**Task list**
**a.** Answer from the biography of Jasmer Singh Grewal:
(i) During which years did Grewal serve as chairman of the Kenya Cricket Association?
(ii) Besides cricket, which sports did he administer?
(iii) What was the task force to which he was appointed in 2008 meant to investigate?
**b.** Extend the biography of Jasmer Singh Grewal, beginning after its final sentence.

**Source extract**
____________

= Jasmer Singh Grewal =

Jasmer Singh Grewal (1930–21 September 2016) was a Kenyan cricket player and administrator.

==Biography==
An opening batsman, Grewal played for the Kenya cricket team from 1958 to the mid-1960s. He subsequently became involved in cricket administration and later became the chairman of the Kenya Cricket Association (KCA) from 1974 to 1980. In addition to this role he was the team manager of the East Africa cricket team at the inaugural Cricket World Cup held in England in 1975. In 1996 he was appointed executive officer of the KCA. The Kenyan team beat the West Indies at the 1996 Cricket World Cup with Grewal as the team manager. He was secretary to the Kenya Federation of Sport and with Joseph McFarnell organised Kenya's commercial cricket league. In addition to cricket Grewal also administered other sports as well including association football and hockey.

In 2004 he supported the foundation of the organisation Friends of Kenya Cricket, which was launched to raise cricketing profile of Kenya and provide assistance to Kenyan cricket at all levels in readiness for Kenya to achieve Test status after its strong performance at the 2003 Cricket World Cup. Later the KCA's media manager, he supported Tom Tikolo to succeed Sharad Ghai as KCA chairman. In 2008 he was appointed to a task force to investigate the Kenyan team's poor performances at the 2007 Cricket World Cup and July 2007 tour of England.

____________

**Data records**
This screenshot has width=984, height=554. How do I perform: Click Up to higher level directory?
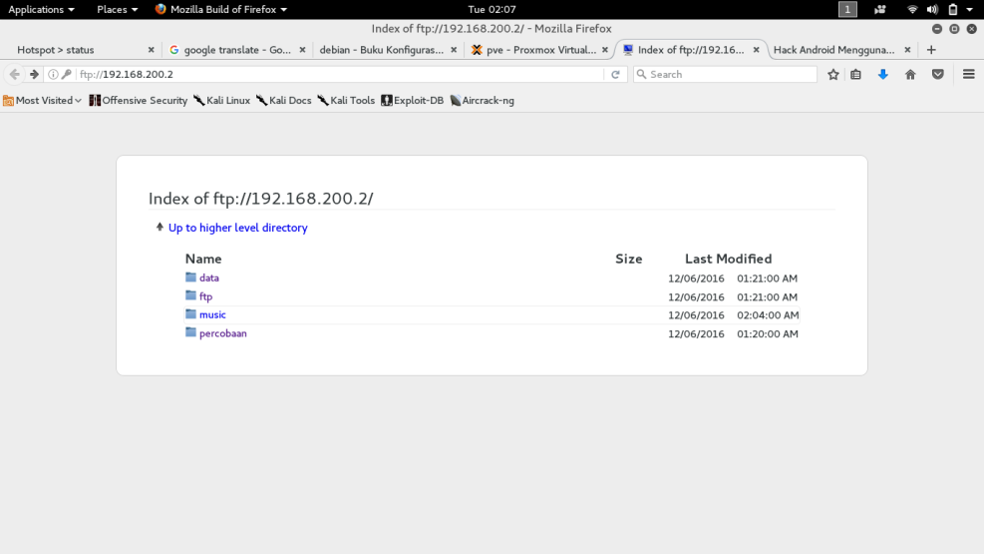pos(237,229)
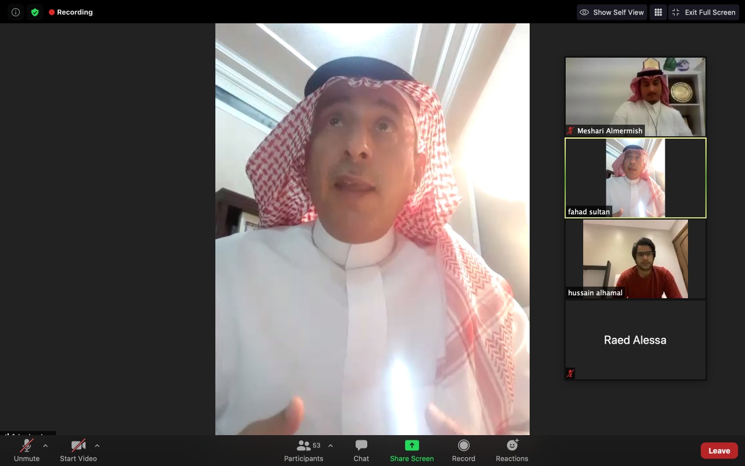Expand video options arrow beside Start Video

click(x=97, y=446)
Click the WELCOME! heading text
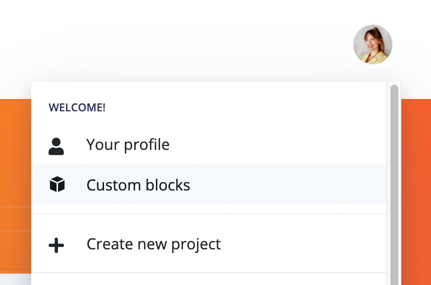Image resolution: width=431 pixels, height=285 pixels. 77,107
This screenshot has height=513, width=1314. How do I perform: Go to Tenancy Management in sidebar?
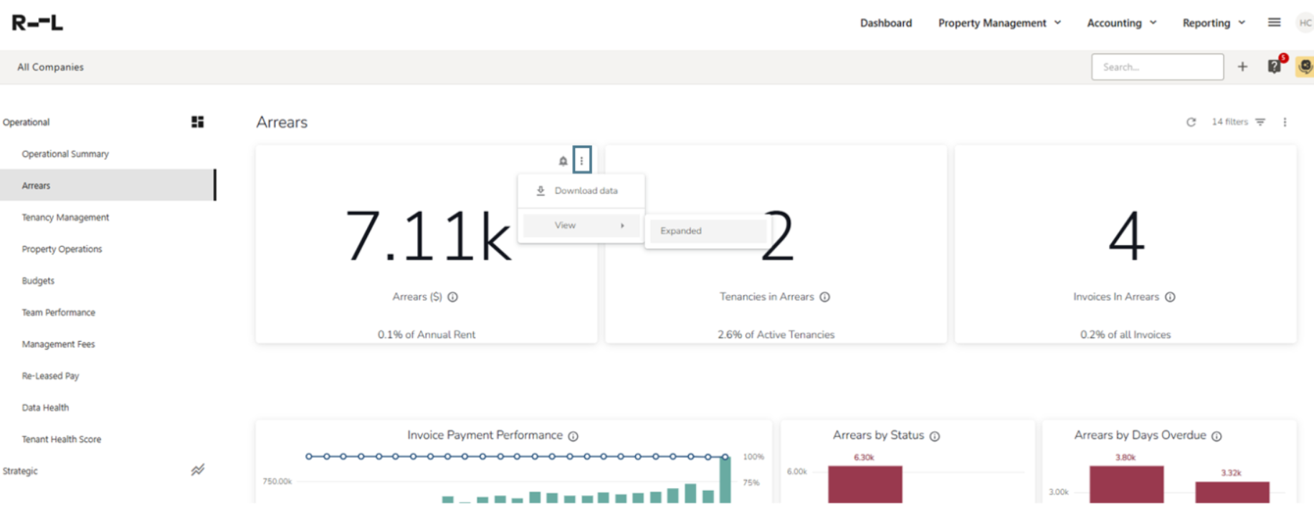pyautogui.click(x=65, y=217)
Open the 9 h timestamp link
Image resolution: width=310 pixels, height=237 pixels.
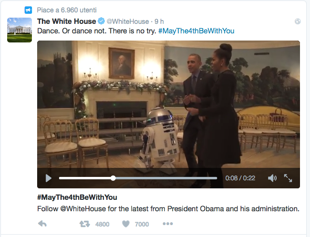(160, 21)
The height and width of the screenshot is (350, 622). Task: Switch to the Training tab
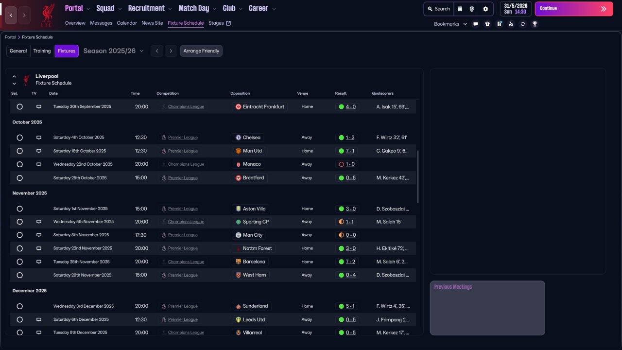(x=42, y=51)
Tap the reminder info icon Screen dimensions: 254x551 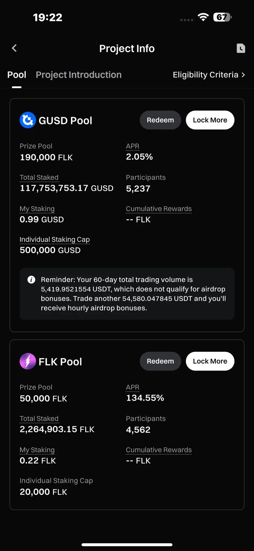pos(31,280)
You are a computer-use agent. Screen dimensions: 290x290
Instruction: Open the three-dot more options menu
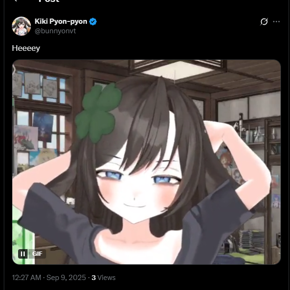point(276,22)
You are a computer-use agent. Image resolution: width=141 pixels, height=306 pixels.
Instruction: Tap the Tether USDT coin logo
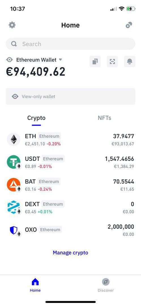[14, 162]
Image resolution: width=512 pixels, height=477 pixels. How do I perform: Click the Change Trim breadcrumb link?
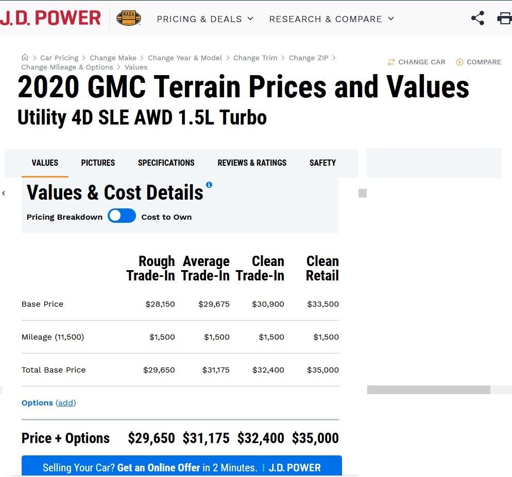click(255, 58)
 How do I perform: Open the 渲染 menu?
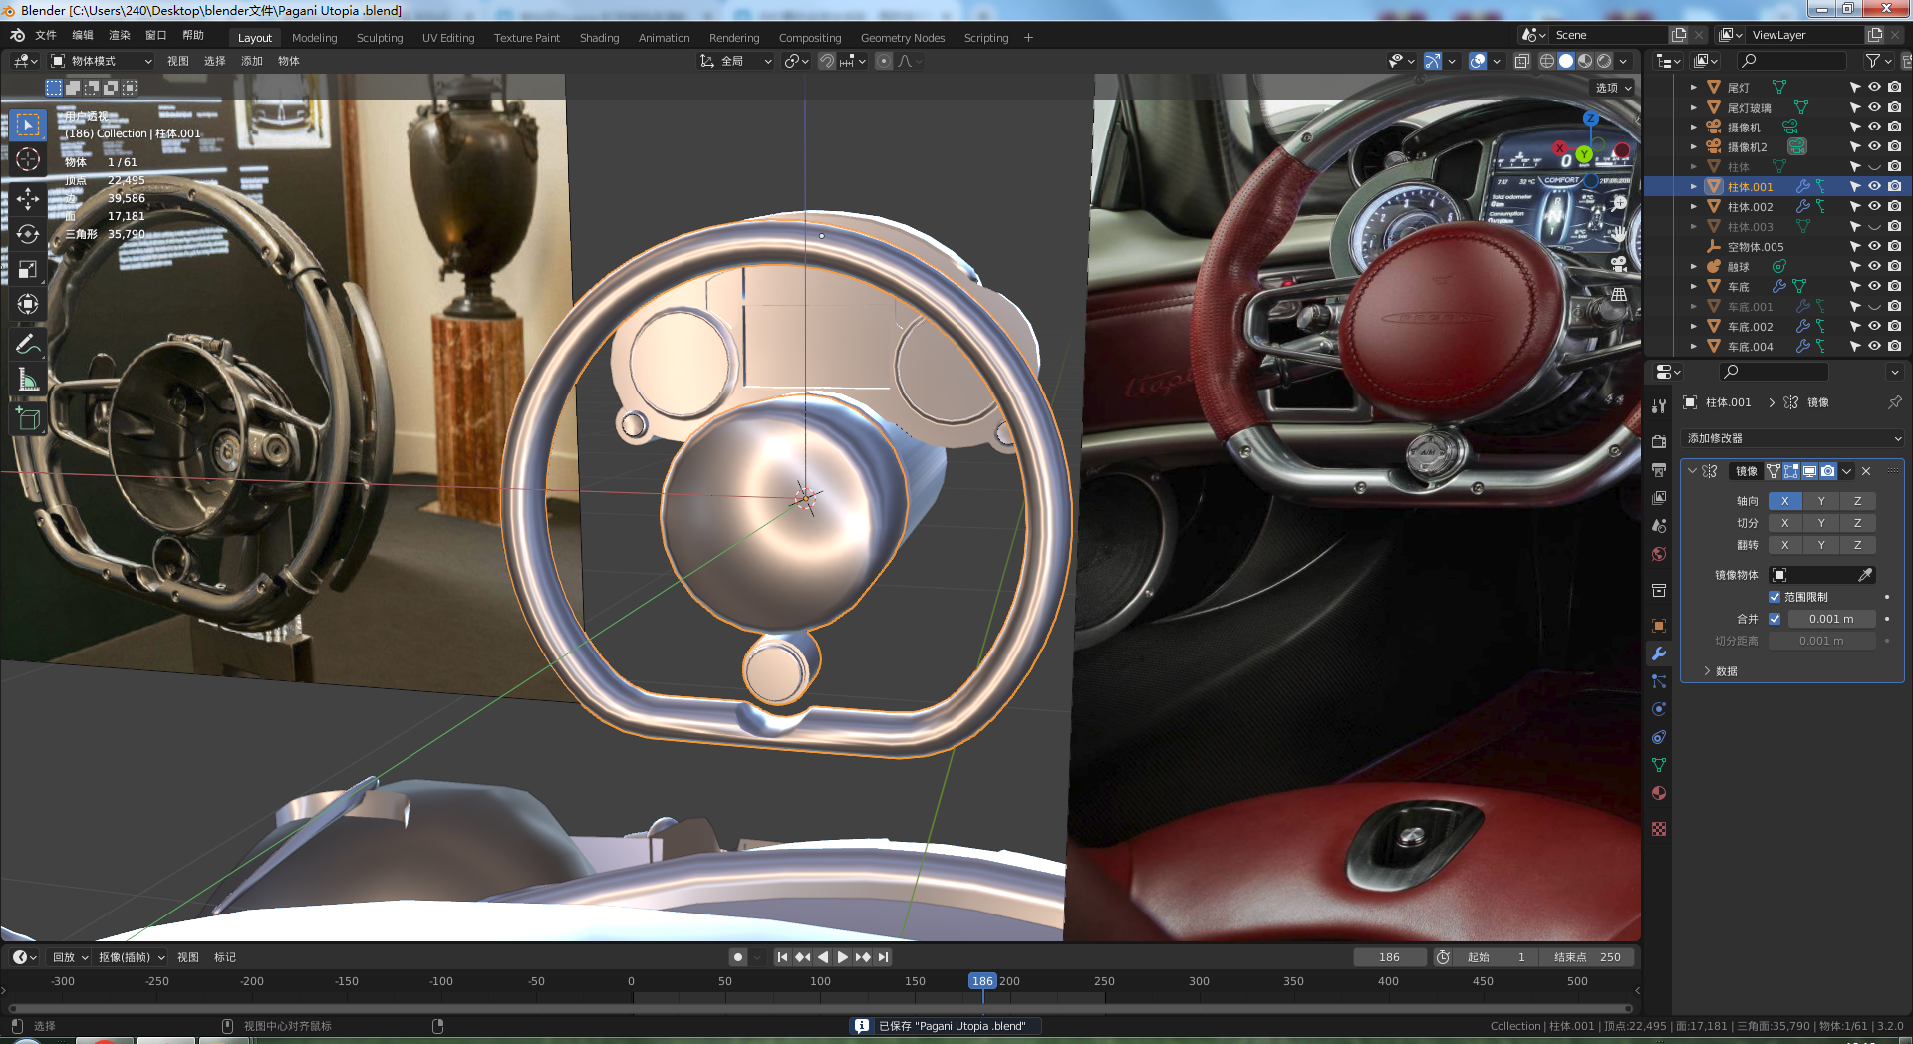coord(120,35)
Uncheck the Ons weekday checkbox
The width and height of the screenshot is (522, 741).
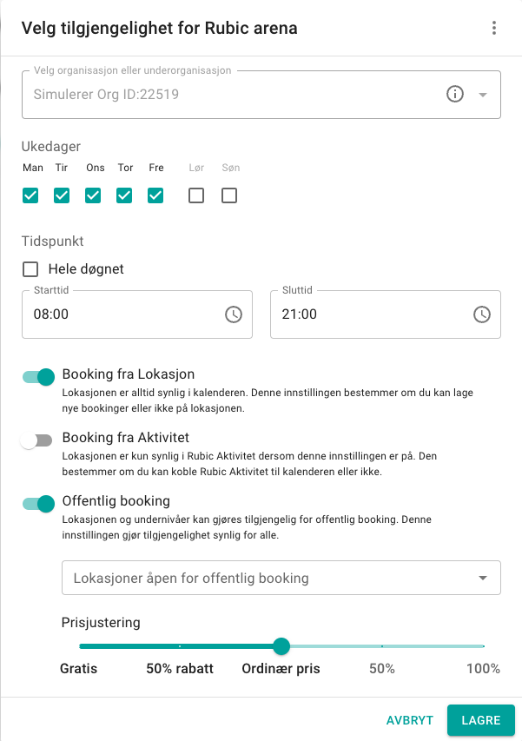tap(93, 195)
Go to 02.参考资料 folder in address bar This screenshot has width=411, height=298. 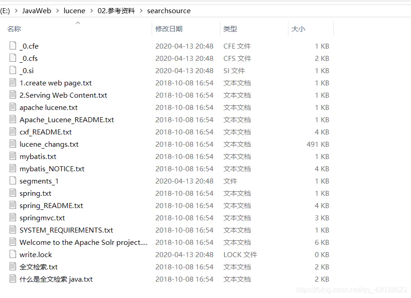pyautogui.click(x=116, y=11)
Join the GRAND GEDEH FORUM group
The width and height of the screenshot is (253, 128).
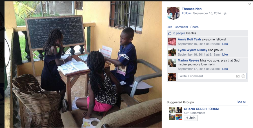pyautogui.click(x=191, y=118)
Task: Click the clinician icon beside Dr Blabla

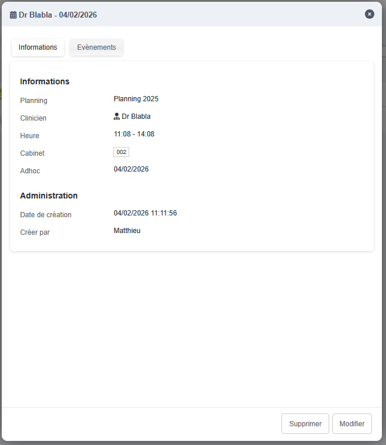Action: (116, 117)
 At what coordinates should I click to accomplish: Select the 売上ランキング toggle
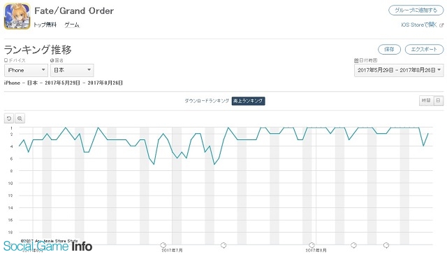pos(248,101)
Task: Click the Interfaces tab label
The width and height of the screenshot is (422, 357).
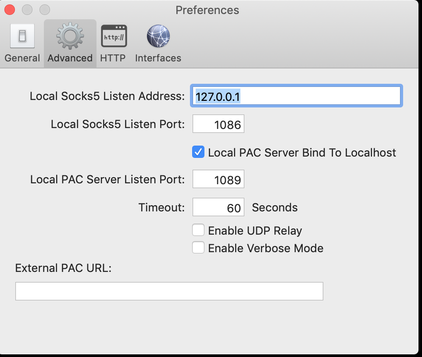Action: pyautogui.click(x=158, y=58)
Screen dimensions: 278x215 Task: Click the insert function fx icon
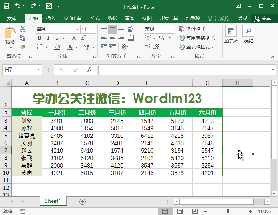90,70
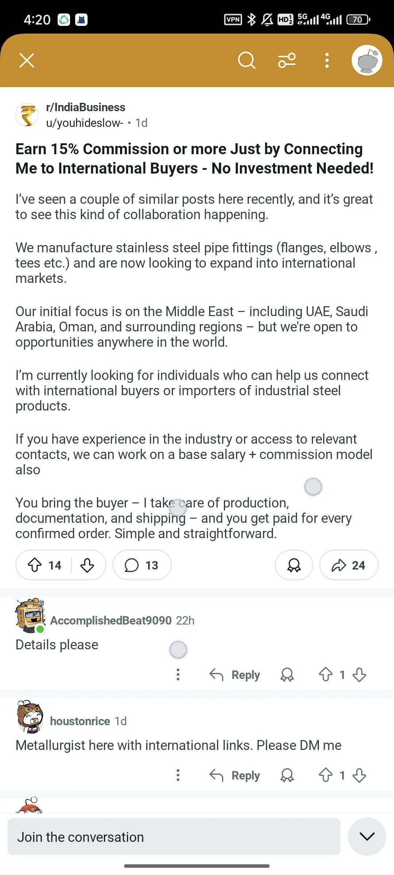Tap the 'Join the conversation' field
394x875 pixels.
pos(174,837)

____________

**Results of the tasks**
**a.**
(i) From 1974 to 1980.
(ii) Association football and hockey.
(iii) The Kenyan team's poor performances at the 2007 Cricket World Cup and on the July 2007 tour of England.

**b.**
In 1992 Grewal was awarded and honorary life membership of the Marylebone Cricket Club to recognise his contribution to the game. In 2005 he received the International Cricket Council's (ICC) Lifetime Recognition Award. The first, and only, Kenyan to receive the award it was presented to him by ICC president Esha Maini in Nairobi. He was fondly referred to as 'The Father of Cricket' in Kenya and was inducted into Kenya's Hall of Fame at the Sportsman of the Year awards in 2015.

He died in 2016 at Aga Khan Hospital in Mombasa after a long illness.